(Data extracted from a collection)
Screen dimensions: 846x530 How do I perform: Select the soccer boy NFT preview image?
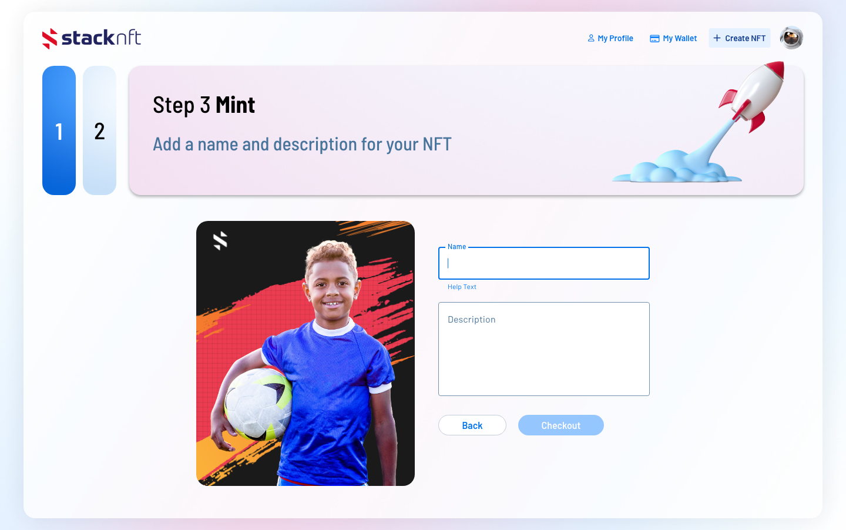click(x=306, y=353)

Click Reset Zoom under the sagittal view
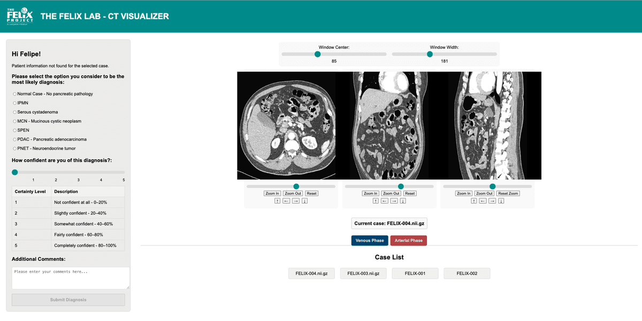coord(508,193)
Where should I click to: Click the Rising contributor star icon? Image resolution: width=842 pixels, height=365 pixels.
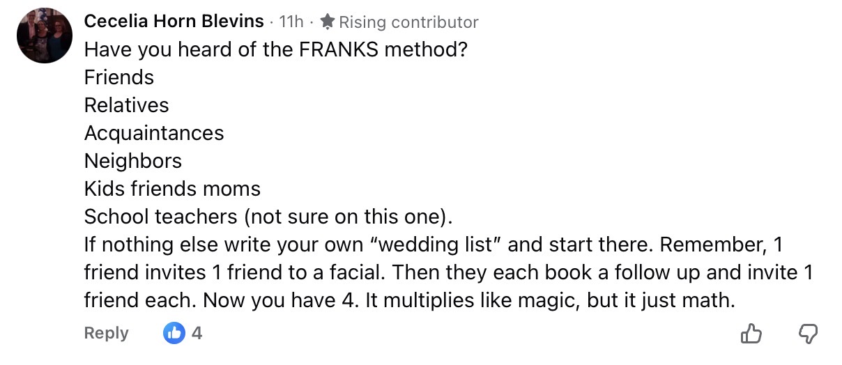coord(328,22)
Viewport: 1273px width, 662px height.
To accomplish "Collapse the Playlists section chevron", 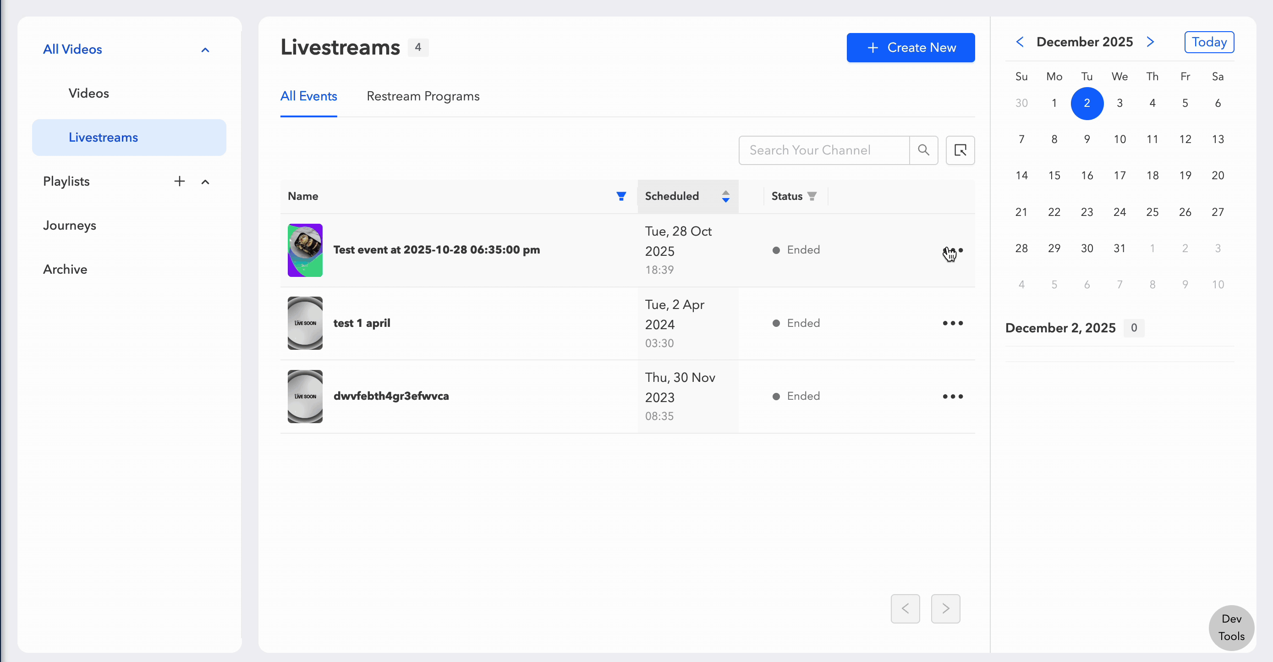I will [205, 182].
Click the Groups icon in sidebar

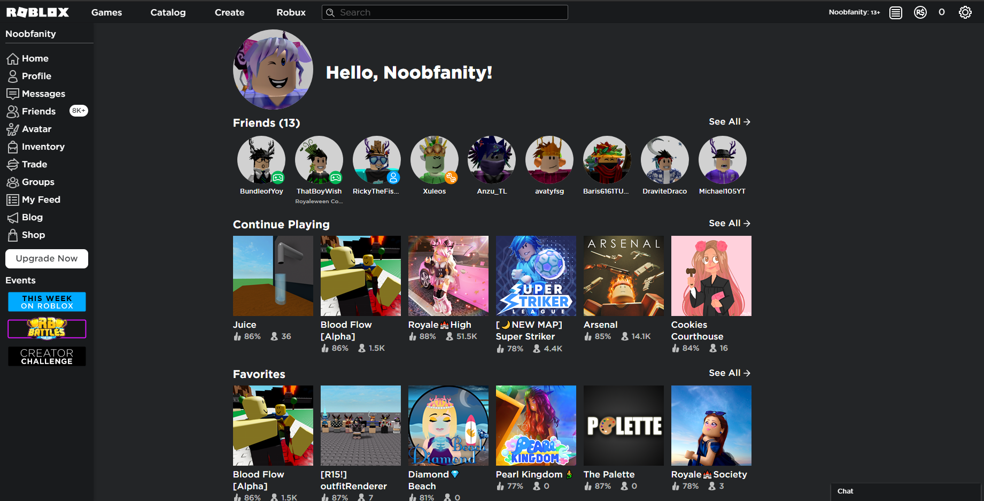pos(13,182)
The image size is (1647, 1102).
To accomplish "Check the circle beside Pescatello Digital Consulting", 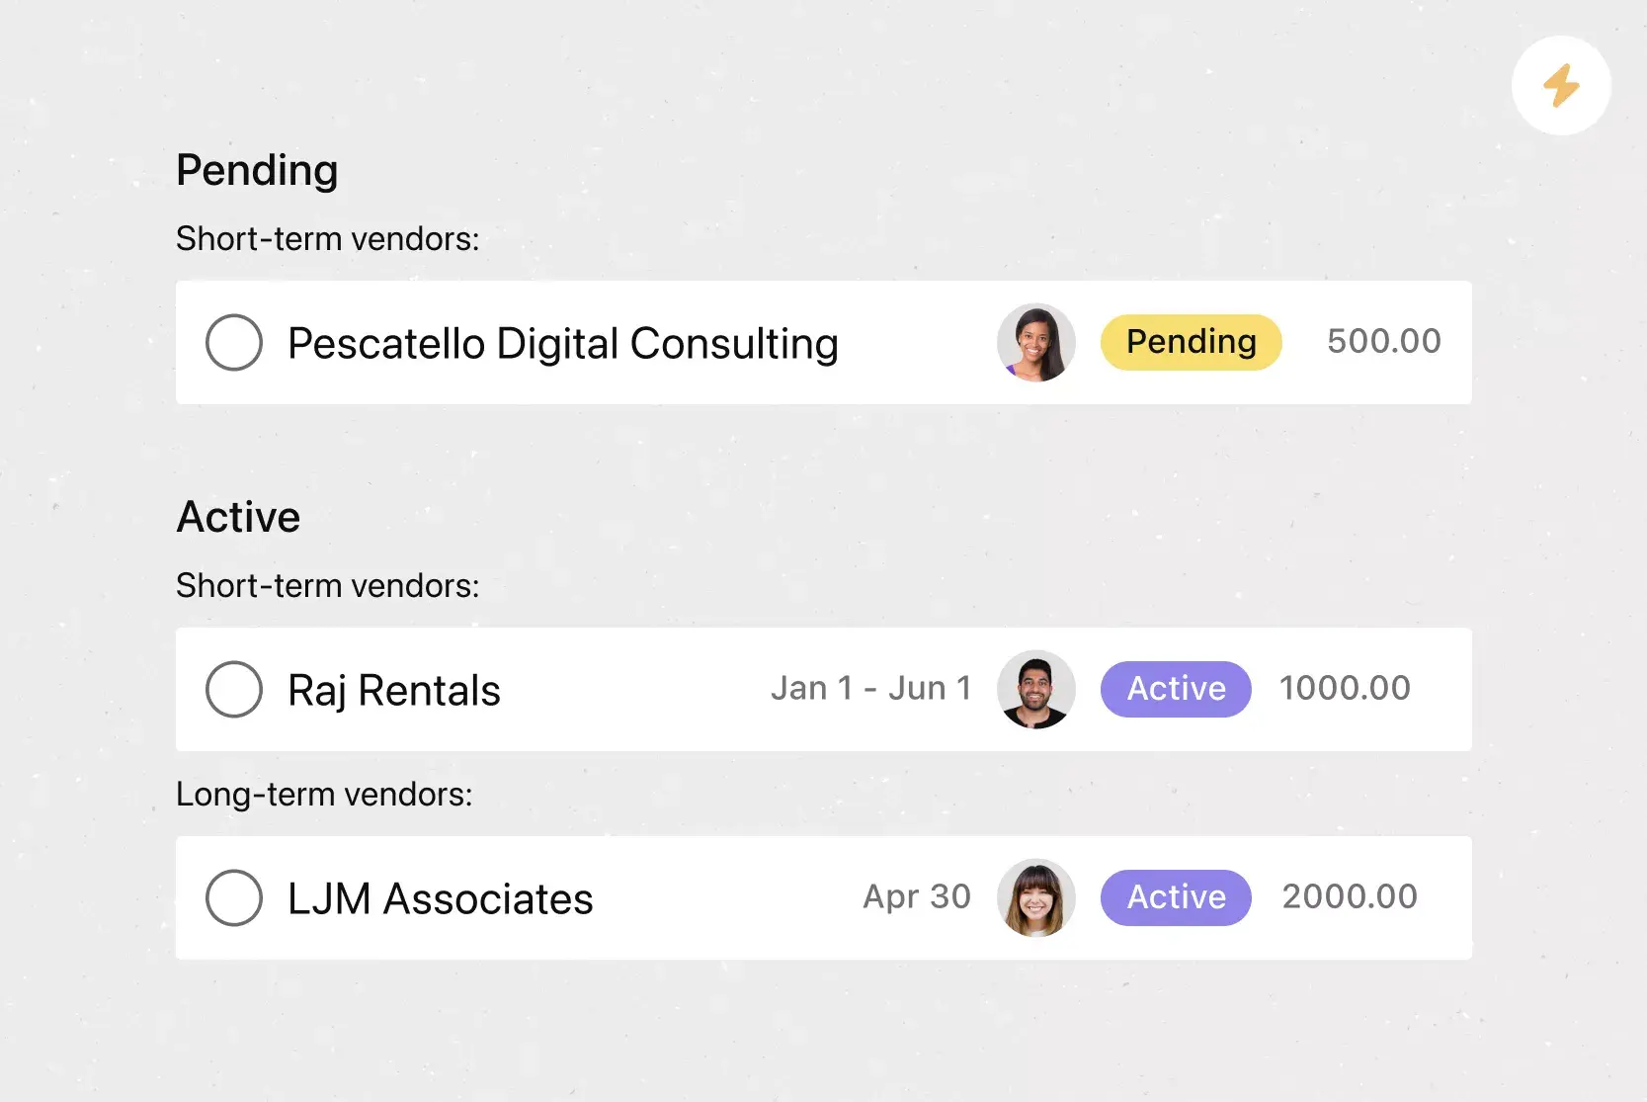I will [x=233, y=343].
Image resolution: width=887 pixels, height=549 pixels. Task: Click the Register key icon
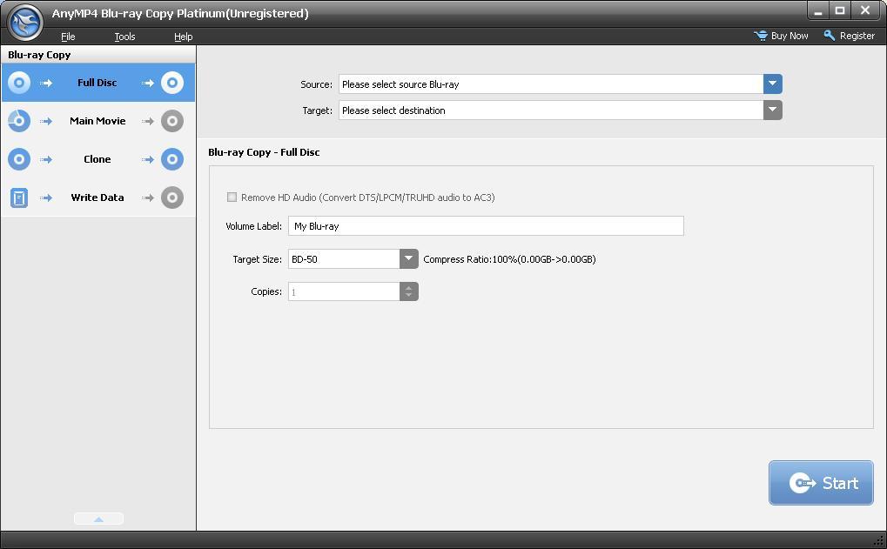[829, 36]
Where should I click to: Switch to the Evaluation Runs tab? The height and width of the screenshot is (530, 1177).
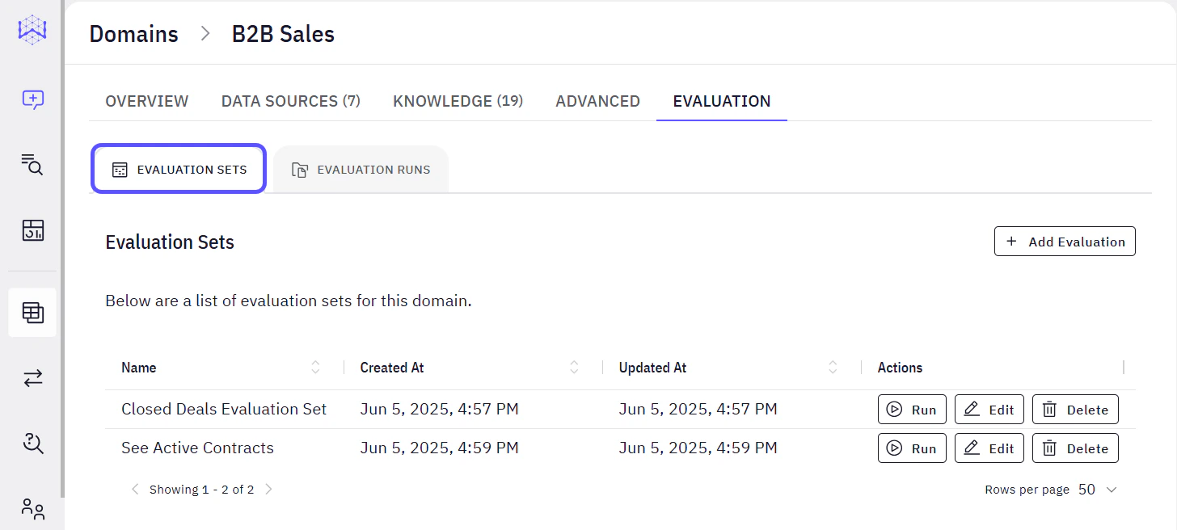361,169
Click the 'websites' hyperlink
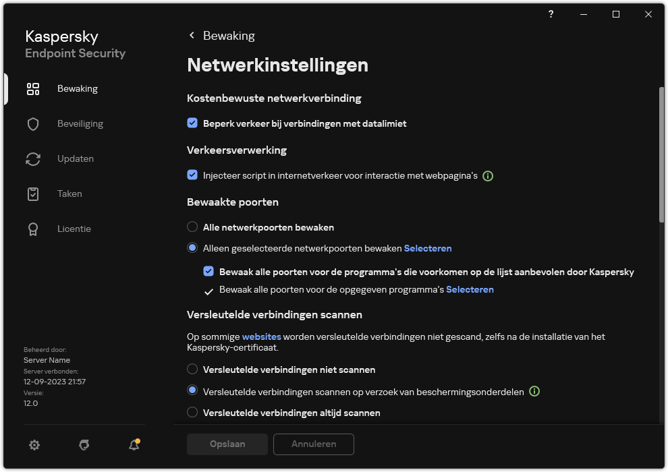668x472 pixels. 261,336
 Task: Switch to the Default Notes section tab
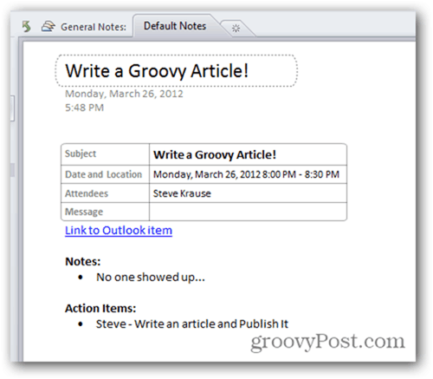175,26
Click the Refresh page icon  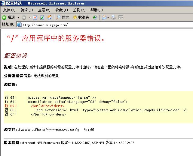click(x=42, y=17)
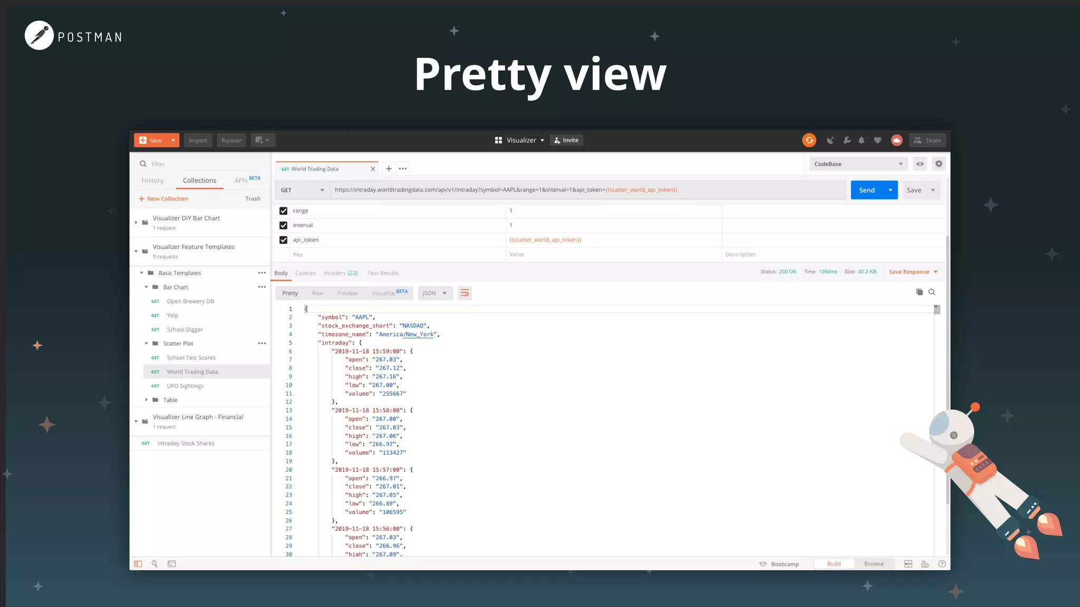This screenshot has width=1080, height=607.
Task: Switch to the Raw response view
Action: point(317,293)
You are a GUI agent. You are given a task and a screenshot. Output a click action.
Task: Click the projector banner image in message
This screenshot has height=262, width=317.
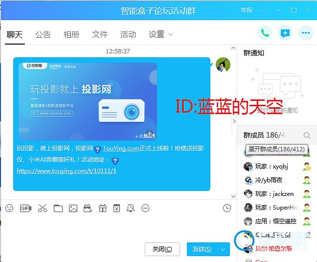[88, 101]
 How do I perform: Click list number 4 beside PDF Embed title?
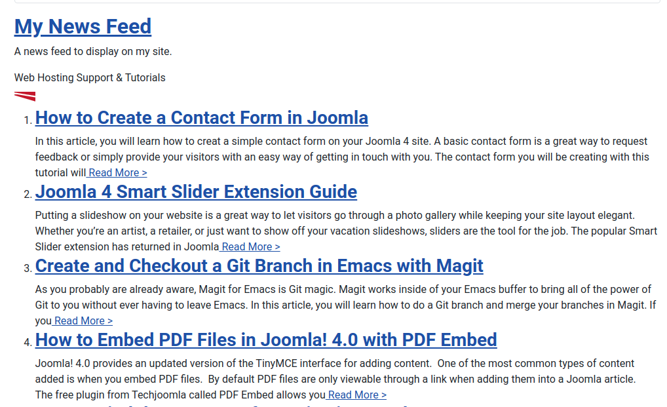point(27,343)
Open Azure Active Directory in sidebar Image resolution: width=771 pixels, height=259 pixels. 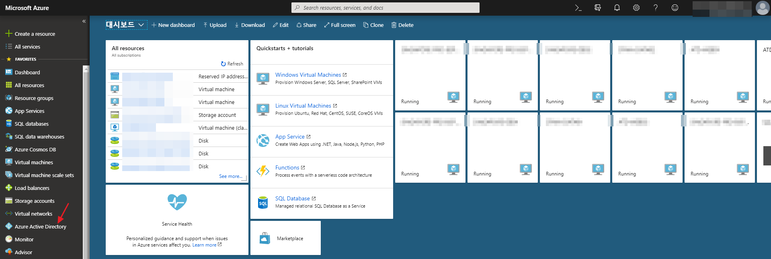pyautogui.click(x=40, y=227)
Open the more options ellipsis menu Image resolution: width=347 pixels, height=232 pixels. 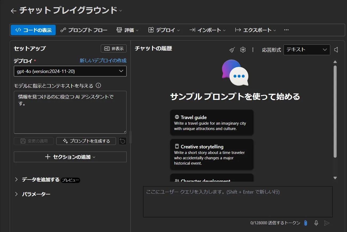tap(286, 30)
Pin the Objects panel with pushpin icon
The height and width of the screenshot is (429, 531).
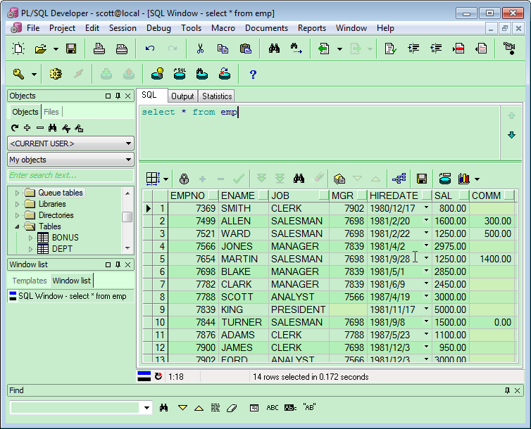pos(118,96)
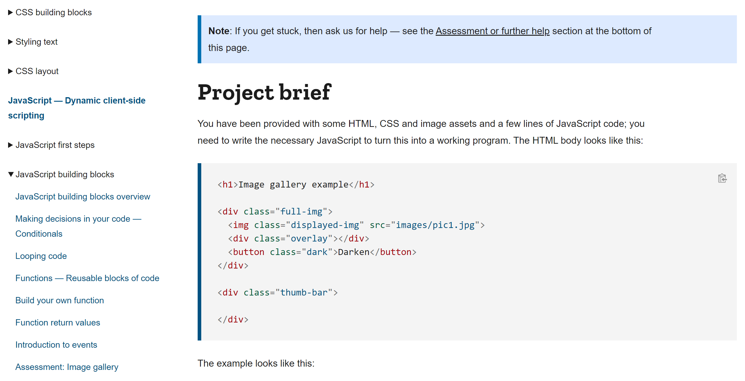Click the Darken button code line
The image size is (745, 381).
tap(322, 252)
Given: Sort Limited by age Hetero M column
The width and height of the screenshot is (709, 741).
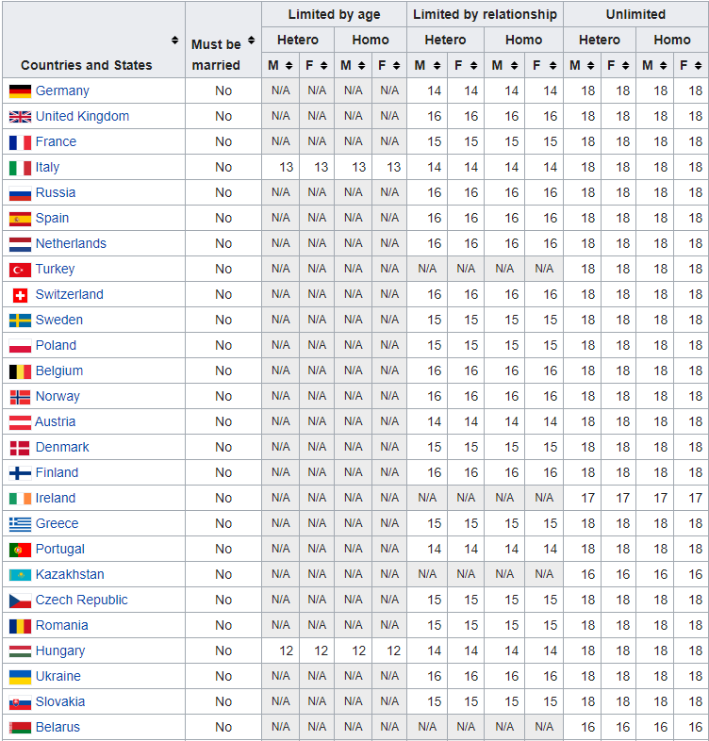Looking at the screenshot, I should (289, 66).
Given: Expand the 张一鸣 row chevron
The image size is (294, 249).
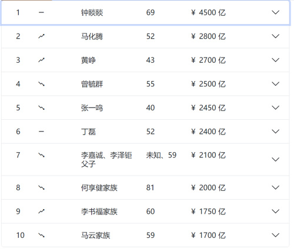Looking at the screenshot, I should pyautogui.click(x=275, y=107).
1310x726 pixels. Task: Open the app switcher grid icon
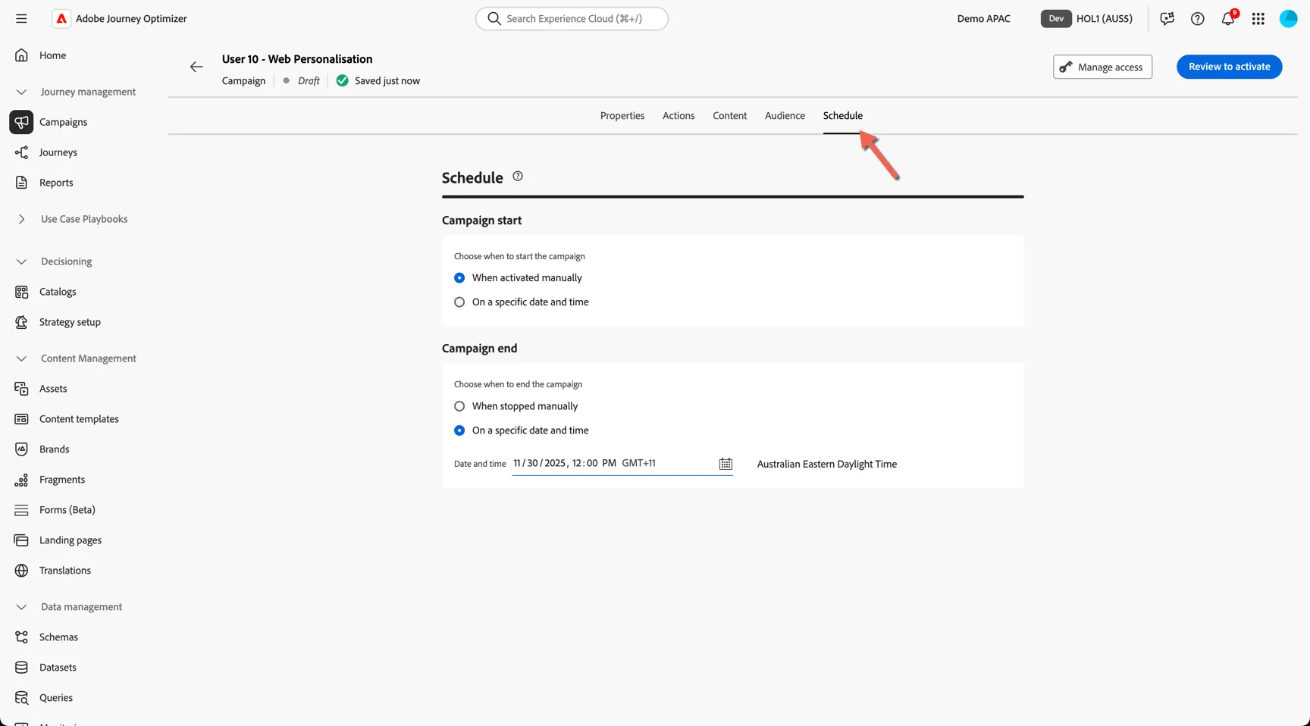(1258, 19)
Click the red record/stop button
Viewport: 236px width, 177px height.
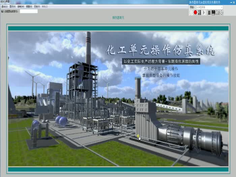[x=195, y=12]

_Request_:
Rewrite everything from the start of the rows down to the line containing "coord(508,193)", both ends included. Multiply each coordinate in the answers by 1.35, round to whole numbers with halves rounded up, and leave the pictures out of the result.

_Response for this exercise_:
Screen dimensions: 846x530 How do I perform: Select the soccer boy NFT preview image?
click(x=413, y=477)

Click Reset Zoom under the sagittal view
coord(686,261)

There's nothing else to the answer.